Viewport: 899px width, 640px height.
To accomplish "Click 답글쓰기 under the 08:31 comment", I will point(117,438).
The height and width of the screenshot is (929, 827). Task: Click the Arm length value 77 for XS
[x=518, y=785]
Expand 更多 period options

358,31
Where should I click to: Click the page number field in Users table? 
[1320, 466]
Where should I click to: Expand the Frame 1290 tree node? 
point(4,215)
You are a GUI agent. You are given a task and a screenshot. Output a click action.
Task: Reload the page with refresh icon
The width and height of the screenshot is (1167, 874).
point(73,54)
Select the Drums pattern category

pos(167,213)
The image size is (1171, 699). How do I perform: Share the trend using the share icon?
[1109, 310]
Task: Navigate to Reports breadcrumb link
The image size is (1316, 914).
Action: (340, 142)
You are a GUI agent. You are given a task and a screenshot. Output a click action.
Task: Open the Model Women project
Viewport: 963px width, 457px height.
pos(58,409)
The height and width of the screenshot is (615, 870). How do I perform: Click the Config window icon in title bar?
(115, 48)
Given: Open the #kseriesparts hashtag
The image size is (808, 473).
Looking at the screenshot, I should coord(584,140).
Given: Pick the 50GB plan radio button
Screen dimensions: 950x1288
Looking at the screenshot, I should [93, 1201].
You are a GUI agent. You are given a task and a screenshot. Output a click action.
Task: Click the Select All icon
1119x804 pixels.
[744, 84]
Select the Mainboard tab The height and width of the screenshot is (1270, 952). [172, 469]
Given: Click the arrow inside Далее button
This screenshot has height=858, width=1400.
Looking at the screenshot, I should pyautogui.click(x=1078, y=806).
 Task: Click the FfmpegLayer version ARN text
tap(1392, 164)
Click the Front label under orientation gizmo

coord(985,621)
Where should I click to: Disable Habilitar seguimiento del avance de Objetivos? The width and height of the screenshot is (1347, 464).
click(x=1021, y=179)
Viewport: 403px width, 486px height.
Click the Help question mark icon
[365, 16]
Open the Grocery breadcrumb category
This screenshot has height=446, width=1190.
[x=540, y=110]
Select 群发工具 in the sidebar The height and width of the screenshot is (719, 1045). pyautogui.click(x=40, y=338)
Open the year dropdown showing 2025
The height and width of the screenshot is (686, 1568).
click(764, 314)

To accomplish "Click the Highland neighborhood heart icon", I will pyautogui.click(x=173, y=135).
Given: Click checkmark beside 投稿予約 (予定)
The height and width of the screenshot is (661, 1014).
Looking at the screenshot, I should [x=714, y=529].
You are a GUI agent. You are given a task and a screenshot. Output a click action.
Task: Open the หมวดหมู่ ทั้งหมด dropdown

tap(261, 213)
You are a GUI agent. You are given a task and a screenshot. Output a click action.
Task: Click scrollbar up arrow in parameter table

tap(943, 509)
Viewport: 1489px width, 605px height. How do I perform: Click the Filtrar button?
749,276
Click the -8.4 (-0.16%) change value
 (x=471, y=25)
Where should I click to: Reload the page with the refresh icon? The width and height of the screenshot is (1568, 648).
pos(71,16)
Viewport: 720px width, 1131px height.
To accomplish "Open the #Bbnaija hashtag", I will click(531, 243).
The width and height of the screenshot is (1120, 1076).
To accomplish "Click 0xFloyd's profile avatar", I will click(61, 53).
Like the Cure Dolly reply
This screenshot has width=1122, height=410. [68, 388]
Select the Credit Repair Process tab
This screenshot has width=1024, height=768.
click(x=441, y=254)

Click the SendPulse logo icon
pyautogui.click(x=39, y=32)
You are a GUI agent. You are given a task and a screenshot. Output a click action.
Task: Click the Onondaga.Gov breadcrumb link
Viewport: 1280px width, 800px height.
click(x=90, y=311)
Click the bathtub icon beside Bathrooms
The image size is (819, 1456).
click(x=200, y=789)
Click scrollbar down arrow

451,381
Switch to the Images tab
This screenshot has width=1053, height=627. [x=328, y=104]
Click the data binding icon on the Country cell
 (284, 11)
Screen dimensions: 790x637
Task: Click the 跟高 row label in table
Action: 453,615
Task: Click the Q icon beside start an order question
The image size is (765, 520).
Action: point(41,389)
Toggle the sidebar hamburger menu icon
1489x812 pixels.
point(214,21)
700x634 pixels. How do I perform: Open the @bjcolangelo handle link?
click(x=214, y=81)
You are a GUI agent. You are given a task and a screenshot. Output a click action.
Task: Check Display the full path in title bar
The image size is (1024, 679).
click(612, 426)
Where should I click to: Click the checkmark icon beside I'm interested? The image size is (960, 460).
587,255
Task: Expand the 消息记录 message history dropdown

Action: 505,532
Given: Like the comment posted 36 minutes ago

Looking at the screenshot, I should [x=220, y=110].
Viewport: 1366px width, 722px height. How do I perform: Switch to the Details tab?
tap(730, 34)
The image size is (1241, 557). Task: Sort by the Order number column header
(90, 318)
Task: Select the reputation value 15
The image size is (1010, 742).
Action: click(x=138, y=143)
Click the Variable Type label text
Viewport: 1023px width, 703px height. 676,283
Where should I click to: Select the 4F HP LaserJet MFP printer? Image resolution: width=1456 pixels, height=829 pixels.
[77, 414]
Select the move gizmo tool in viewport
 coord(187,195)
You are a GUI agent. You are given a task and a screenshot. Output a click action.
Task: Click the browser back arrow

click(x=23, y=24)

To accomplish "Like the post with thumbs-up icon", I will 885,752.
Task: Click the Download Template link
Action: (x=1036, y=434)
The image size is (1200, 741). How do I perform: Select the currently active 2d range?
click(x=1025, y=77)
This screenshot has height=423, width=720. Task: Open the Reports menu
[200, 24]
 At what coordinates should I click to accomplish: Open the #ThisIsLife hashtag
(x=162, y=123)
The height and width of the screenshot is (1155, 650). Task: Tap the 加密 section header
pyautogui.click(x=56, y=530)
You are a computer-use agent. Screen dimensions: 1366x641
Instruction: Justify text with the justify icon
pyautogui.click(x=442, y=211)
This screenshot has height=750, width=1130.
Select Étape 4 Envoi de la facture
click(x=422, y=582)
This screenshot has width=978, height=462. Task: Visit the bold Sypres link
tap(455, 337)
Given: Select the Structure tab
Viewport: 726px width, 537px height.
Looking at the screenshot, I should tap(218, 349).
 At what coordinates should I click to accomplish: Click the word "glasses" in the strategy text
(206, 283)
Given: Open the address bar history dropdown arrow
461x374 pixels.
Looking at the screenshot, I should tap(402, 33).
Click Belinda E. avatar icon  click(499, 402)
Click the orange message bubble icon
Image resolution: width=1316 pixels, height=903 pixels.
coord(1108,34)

__Work task__: Repeat only the stretch of lines that begins at the line containing "The height and width of the screenshot is (1155, 650)." and ends at the last line above, both included.

__Answer to the exercise__:
The height and width of the screenshot is (1155, 650). Task: Tap the 加密 section header
pyautogui.click(x=56, y=530)
You are a computer-use agent. Screen dimensions: 1366x641
Instruction: Justify text with the justify icon
pyautogui.click(x=442, y=211)
This screenshot has height=750, width=1130.
Select Étape 4 Envoi de la facture
click(x=422, y=582)
This screenshot has width=978, height=462. Task: Visit the bold Sypres link
tap(455, 337)
Given: Select the Structure tab
Viewport: 726px width, 537px height.
Looking at the screenshot, I should tap(218, 349).
 At what coordinates should I click to accomplish: Click the word "glasses" in the strategy text
(206, 283)
Given: Open the address bar history dropdown arrow
461x374 pixels.
Looking at the screenshot, I should tap(402, 33).
Click Belinda E. avatar icon  click(499, 402)
Click the orange message bubble icon
Image resolution: width=1316 pixels, height=903 pixels.
coord(1108,34)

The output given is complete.